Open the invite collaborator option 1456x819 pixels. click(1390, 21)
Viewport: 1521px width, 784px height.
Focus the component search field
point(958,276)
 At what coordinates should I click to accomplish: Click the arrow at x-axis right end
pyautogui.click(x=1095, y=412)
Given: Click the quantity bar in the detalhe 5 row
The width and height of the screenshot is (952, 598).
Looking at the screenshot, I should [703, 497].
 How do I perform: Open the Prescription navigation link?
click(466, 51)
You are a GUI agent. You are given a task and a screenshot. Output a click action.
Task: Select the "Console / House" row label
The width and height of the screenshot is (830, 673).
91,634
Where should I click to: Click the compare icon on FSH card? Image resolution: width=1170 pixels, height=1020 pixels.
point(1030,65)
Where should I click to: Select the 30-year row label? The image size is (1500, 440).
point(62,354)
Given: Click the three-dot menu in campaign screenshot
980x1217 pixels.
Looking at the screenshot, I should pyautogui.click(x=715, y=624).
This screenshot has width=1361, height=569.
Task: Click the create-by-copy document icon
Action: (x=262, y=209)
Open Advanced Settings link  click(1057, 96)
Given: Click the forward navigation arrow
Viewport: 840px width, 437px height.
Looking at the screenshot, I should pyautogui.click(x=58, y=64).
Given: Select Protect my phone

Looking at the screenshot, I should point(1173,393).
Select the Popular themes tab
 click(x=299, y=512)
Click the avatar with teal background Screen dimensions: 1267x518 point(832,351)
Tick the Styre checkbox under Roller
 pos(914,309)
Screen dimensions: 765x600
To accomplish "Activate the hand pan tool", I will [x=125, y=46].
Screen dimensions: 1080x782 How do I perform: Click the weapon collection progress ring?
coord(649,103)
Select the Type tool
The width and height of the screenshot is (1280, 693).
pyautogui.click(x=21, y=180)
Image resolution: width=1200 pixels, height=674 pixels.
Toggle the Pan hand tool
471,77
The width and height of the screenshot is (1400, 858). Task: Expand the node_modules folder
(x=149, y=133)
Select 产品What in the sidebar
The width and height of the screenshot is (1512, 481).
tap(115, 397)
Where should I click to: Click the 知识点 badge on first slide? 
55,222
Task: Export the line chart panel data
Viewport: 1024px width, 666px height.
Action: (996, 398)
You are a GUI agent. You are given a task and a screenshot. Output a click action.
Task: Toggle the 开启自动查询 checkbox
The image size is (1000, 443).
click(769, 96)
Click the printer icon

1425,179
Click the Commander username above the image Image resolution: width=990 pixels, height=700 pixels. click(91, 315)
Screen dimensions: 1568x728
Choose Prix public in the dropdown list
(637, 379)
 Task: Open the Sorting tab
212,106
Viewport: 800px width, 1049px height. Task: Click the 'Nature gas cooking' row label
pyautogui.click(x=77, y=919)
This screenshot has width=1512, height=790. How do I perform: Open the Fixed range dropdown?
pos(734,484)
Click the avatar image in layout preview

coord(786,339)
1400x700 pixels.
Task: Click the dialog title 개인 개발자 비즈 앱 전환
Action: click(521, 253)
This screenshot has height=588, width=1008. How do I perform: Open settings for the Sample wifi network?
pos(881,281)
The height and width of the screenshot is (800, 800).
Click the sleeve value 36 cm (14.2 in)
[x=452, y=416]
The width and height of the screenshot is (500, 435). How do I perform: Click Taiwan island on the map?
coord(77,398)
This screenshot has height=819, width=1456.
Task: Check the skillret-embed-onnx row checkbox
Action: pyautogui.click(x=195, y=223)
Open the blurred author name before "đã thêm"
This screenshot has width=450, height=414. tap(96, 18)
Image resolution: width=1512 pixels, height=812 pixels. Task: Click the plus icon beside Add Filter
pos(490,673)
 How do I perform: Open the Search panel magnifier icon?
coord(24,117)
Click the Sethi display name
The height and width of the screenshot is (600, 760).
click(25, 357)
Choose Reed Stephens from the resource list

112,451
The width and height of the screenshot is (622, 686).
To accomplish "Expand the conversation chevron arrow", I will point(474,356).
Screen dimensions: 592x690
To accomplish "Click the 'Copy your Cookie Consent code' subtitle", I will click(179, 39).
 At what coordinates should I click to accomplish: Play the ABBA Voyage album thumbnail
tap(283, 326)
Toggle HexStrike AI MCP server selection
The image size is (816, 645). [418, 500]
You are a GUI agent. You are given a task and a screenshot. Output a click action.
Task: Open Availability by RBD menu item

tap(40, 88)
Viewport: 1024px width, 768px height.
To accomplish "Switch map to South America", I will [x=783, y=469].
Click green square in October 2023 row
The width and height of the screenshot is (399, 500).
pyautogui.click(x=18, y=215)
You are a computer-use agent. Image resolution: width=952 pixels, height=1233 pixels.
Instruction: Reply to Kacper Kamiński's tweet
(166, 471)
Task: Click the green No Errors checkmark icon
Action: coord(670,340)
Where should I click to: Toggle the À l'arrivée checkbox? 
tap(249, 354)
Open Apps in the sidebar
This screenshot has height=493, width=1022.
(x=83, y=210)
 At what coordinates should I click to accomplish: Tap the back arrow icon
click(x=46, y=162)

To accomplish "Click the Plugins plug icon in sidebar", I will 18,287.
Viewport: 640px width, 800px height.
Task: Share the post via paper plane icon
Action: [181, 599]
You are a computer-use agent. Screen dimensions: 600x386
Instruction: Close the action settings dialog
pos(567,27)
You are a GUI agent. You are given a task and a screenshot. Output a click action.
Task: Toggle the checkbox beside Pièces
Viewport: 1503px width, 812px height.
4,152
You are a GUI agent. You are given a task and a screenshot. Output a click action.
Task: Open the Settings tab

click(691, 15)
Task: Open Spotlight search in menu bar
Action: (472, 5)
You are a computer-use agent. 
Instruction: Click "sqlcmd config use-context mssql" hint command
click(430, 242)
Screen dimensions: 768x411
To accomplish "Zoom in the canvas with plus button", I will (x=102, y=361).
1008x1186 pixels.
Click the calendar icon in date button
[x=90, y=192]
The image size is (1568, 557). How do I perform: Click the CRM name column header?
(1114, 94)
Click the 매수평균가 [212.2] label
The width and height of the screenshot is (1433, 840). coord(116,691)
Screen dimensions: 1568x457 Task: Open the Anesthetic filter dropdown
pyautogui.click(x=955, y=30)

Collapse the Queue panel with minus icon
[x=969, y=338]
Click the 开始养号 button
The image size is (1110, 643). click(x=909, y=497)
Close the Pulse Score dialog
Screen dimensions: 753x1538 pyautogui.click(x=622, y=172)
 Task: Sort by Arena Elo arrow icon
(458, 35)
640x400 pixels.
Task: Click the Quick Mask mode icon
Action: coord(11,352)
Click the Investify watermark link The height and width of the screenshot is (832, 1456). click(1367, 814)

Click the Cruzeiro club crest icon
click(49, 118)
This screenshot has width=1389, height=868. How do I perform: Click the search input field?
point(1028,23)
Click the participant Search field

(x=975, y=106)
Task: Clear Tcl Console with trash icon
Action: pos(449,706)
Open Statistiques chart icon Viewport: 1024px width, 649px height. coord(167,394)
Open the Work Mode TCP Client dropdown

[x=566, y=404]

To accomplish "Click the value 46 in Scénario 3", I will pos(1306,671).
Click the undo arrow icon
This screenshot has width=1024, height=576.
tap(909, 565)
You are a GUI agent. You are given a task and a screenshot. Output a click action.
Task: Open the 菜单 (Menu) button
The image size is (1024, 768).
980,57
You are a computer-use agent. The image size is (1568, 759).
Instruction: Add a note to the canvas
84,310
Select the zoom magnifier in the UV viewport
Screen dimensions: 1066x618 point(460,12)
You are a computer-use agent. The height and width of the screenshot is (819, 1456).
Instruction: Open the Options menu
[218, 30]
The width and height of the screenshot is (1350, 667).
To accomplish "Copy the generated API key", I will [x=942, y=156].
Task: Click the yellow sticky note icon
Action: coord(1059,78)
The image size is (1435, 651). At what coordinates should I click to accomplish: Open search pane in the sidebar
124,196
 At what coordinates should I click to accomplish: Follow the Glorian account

• • • • •

EXERCISE: Set down, without any change, the lines from the start of the records through the line with "point(1030,65)".

THE OUTPUT:
Open the invite collaborator option 1456x819 pixels. click(1390, 21)
Viewport: 1521px width, 784px height.
Focus the component search field
point(958,276)
 At what coordinates should I click to accomplish: Click the arrow at x-axis right end
pyautogui.click(x=1095, y=412)
Given: Click the quantity bar in the detalhe 5 row
The width and height of the screenshot is (952, 598).
Looking at the screenshot, I should [703, 497].
 How do I perform: Open the Prescription navigation link?
click(466, 51)
You are a GUI agent. You are given a task and a screenshot. Output a click action.
Task: Select the "Console / House" row label
The width and height of the screenshot is (830, 673).
91,634
Where should I click to: Click the compare icon on FSH card? Image resolution: width=1170 pixels, height=1020 pixels.
point(1030,65)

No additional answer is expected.